Assigned task: Filter the entries beneath this task, copying only the lines that hold the word "will".

[Collected data]
####################

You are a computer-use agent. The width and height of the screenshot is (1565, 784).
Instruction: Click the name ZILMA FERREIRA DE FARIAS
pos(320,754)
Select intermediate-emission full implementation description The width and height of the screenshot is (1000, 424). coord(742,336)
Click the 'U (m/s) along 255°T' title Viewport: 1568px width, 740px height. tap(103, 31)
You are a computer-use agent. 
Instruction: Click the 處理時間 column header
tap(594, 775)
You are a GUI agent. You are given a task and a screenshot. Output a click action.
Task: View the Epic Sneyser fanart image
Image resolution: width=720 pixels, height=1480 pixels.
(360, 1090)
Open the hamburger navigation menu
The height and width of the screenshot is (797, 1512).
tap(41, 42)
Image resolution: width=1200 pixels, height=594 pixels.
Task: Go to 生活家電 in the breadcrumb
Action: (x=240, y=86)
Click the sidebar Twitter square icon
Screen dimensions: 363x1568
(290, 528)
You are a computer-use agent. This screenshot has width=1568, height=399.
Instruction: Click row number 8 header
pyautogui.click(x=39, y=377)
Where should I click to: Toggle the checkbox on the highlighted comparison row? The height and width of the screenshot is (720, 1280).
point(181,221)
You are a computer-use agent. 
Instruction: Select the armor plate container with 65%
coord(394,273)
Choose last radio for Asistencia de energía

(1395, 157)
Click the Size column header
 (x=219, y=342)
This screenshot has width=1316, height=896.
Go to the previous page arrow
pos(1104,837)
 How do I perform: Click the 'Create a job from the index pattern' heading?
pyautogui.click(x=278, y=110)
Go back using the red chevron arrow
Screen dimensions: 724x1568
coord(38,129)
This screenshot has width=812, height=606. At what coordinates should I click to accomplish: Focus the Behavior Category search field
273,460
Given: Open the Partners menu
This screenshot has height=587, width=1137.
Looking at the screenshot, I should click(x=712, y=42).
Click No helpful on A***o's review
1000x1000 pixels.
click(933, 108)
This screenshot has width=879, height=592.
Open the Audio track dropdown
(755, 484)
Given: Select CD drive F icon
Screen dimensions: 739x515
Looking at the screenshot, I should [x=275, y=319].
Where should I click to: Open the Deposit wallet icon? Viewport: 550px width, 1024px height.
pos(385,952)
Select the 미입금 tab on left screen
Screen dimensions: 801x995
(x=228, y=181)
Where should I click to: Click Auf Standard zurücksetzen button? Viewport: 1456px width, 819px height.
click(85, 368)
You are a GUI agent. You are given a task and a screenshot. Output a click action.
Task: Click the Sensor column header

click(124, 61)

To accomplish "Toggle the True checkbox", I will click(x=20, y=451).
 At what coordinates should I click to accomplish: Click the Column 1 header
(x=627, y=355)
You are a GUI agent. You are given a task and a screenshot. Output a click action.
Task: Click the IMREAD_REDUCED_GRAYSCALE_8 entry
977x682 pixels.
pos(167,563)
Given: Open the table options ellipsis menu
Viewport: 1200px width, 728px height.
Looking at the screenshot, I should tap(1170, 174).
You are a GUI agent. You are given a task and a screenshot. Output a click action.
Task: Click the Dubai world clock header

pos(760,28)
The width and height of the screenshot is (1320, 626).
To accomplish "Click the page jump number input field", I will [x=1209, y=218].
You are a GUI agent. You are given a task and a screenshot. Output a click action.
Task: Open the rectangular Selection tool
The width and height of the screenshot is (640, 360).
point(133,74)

####################

Final answer:
To accomplish "Toggle the True checkbox", I will click(x=20, y=451).
To accomplish "Click the page jump number input field", I will [x=1209, y=218].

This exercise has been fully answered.